I have build my model for Hindi language using FastText with spacy backend.
I followed this tutorial to to build my model using FastText.
This URL
I have also linked my model with spacy by following command
python -m spacy link nl_model hi
Model is linked successfully you can check in the image below
Now I am not finding any help for using hindi language, Like what kind of config files do I need to use, where to import hindi model and how to proceed now?
I also have question like how our data.json file look like for the hindi and how we will use entities and intents, name of the entities and intents should also be in Hindi or in English?
Can some one help to process further? I am stuck here.

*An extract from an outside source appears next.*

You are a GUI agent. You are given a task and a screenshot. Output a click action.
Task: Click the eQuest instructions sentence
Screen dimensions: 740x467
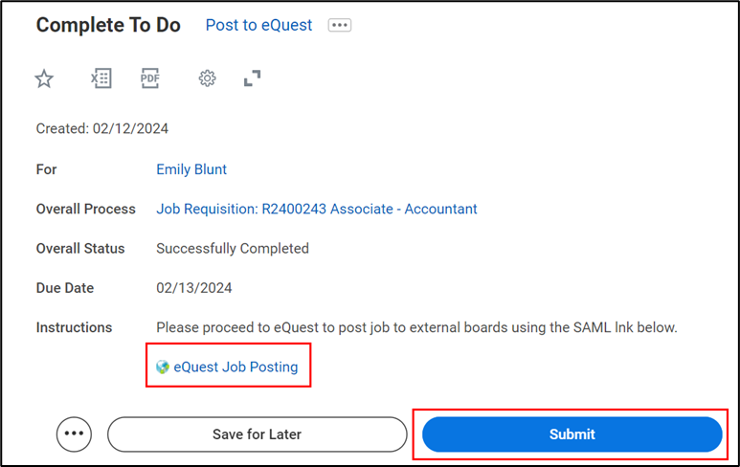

I have to build a ChatBot in hindi using RASA Stack only.
Thanks in advance....
It seems that you have successfully learned hi
model using spaCy. The next step is to write a config file like:
language: "hi"
pipeline:
- name: "tokenizer_whitespace"
- name: "ner_crf"
- name: "ner_synonyms"
- name: "intent_featurizer_count_vectors"
- name: "intent_classifier_tensorflow_embedding"
If your hi
model which you just learned also have tokenizer, you can replace tokenizer_whitespace
with tokenizer_spacy
.
I should mention that the new intent classifier of rasa which is based on tensorflow does not need wordvectors of your hi
model, it extract the wordevectors from scratch, see here. For the entity extraction you also don't need the hi
model, just tokenizer do the stuffs for you!
So, in overall, you can have your bot even without hi
model!
The training data file should can be json or markdown as fully explained in doc. I think the name of your intents and entities should be in English but it is clear that the sample queries can be in any utf-8 language like hindi.
Then you can learn your model using different methods which explained in doc.
for example:
python3 -m rasa_nlu.train \
--config YOUR_CONFIG_FILE.yml \
--data YOUR_TRAIN_DATA.json \
--path PATH_TO_SAVE_MODEL
You can find a good quick start in doc.